(Collected data entries)

○ ○ ○ ○ ○

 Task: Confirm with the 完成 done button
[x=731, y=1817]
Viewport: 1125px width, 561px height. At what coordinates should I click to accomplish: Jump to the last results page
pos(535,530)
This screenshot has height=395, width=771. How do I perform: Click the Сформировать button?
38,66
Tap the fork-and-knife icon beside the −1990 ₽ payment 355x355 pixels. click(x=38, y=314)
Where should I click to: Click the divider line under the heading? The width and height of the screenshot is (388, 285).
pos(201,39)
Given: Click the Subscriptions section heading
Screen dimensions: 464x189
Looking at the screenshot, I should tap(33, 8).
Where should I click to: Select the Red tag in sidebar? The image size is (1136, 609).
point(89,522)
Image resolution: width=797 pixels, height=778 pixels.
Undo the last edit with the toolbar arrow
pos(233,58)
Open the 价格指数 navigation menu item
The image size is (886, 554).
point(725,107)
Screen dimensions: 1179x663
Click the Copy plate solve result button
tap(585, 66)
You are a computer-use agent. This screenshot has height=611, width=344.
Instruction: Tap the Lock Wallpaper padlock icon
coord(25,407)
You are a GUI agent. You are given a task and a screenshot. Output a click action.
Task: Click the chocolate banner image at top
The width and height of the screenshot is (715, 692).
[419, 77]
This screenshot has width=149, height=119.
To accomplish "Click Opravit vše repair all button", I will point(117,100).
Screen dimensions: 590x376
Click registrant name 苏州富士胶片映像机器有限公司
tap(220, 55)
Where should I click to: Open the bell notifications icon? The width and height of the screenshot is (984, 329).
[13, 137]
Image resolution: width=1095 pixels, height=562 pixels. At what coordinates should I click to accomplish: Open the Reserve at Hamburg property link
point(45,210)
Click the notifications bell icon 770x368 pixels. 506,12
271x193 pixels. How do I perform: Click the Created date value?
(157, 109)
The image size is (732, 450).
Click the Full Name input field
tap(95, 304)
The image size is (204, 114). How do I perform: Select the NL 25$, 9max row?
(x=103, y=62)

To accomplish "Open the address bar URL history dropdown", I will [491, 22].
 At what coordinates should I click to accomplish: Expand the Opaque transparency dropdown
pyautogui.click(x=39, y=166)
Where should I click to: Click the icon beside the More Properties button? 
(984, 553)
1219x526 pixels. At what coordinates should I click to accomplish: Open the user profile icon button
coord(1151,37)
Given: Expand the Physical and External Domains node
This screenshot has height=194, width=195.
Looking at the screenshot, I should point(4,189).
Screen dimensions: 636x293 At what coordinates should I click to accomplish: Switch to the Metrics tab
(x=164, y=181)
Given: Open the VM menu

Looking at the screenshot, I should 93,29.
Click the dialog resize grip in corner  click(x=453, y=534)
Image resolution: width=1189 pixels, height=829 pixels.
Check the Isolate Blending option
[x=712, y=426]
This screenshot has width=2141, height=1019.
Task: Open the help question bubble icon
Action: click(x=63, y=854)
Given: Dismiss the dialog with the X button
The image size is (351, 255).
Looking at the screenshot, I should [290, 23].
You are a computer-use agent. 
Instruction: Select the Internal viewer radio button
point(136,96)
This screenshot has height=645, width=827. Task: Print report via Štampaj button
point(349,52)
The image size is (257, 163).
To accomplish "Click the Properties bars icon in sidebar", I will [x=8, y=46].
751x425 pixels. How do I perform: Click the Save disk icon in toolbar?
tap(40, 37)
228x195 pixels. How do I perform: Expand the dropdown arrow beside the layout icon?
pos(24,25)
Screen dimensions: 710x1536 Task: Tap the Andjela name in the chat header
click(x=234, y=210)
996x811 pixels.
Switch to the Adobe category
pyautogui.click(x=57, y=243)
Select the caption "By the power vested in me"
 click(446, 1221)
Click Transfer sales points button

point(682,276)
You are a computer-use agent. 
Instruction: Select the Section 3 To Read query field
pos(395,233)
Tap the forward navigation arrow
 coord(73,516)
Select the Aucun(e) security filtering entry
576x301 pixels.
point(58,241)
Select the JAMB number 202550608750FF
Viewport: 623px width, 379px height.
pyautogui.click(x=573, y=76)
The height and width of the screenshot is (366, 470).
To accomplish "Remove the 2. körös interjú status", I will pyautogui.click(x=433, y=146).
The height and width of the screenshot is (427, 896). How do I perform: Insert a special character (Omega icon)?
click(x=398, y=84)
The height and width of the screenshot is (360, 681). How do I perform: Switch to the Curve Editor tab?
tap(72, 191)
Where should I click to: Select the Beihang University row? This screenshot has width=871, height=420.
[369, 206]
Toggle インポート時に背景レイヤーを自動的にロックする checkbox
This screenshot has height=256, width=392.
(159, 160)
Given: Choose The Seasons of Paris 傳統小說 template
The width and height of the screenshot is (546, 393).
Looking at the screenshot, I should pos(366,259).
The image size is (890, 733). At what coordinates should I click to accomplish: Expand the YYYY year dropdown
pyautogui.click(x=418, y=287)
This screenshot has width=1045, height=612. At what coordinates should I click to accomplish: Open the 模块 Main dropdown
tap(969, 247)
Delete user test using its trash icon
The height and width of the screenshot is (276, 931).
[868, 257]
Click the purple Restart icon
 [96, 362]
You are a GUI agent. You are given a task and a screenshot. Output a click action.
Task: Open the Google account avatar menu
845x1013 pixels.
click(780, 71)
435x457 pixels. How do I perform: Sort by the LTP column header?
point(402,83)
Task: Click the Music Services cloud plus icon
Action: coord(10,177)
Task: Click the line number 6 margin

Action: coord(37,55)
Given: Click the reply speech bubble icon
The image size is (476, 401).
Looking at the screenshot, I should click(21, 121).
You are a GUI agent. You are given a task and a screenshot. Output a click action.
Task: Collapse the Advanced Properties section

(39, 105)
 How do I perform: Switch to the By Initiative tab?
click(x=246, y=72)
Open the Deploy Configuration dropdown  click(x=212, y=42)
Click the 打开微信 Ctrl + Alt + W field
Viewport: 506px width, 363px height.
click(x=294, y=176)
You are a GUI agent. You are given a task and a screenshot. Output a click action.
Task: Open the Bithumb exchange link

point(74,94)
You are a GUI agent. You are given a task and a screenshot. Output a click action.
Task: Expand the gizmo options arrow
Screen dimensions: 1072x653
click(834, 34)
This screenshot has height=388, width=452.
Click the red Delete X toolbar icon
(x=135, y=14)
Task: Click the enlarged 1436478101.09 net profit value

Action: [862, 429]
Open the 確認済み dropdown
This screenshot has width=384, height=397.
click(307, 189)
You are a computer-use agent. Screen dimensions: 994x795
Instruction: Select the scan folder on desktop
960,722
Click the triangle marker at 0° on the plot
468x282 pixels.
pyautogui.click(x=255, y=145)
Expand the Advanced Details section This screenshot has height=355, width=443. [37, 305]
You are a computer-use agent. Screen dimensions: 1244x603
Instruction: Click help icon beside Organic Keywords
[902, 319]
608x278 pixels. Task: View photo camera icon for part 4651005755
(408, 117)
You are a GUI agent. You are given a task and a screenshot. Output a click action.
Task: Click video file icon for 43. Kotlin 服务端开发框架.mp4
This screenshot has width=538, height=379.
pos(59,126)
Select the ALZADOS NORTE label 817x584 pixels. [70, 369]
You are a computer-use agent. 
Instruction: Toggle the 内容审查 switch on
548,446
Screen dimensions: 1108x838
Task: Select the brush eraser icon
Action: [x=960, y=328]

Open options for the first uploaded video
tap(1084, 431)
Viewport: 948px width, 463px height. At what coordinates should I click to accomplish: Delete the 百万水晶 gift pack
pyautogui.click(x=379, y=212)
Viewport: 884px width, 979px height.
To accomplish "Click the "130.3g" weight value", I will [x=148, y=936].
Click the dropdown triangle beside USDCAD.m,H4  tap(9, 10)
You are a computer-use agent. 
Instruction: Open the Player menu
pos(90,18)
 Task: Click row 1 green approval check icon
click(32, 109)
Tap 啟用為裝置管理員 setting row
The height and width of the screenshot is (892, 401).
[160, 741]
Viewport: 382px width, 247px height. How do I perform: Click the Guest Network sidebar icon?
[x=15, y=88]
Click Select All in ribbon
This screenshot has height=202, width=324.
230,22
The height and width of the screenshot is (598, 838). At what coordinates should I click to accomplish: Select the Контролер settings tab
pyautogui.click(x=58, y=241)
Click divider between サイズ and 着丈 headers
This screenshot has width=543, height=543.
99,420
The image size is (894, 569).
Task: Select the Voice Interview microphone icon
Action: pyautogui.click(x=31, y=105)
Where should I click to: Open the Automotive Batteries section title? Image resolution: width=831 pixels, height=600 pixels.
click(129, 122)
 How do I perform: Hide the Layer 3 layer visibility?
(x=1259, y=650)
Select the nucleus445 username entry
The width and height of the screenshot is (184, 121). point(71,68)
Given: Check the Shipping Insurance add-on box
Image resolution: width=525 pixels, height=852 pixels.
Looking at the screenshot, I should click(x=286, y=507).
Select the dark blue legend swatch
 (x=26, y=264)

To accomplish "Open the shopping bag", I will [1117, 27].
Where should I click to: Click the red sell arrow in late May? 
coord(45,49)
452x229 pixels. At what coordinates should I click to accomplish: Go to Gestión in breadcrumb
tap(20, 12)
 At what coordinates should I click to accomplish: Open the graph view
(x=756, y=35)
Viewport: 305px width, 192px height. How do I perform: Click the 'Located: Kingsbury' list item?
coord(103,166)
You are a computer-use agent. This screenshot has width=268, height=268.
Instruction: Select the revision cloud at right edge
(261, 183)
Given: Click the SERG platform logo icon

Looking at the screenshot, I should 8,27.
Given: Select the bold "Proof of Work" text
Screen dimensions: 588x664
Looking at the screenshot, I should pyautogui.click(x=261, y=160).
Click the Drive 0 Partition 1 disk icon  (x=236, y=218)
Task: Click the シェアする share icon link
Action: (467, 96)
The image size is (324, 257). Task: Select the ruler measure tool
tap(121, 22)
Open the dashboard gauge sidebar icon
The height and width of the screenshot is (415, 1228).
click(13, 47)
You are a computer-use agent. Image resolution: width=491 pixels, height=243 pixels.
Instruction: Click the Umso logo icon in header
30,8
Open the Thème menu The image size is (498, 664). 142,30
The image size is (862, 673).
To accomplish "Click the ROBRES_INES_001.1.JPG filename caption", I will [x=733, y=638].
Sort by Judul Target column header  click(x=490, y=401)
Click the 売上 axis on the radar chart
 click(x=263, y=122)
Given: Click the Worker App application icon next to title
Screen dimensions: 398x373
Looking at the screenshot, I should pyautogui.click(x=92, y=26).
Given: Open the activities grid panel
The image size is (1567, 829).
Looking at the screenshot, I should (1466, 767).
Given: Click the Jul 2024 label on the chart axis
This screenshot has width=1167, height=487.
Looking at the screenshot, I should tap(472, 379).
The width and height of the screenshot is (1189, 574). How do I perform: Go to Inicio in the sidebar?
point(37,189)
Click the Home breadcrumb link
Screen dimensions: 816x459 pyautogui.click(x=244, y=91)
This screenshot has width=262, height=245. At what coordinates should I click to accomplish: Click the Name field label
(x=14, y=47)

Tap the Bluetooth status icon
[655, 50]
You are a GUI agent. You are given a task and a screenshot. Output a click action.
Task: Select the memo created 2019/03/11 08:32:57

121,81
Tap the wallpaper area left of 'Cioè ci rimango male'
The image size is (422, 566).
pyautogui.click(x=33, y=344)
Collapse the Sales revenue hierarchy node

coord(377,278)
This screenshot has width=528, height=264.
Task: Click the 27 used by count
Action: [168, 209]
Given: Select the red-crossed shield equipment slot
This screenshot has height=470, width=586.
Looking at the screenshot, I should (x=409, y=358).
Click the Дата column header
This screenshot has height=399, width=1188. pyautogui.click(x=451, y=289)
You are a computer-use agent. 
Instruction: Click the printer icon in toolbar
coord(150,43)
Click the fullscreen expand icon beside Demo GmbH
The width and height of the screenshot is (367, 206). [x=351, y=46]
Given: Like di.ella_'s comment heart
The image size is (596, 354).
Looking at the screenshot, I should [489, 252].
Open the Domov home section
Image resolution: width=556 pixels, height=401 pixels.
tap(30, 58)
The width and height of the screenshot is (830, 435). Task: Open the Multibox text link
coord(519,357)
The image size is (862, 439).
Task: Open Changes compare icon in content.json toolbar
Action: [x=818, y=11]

○ ○ ○ ○ ○

Task to complete: Search the data above for the string "triangle" and report each line that holds it.

Answer area:
Click the triangle marker at 0° on the plot
Click the dropdown triangle beside USDCAD.m,H4  tap(9, 10)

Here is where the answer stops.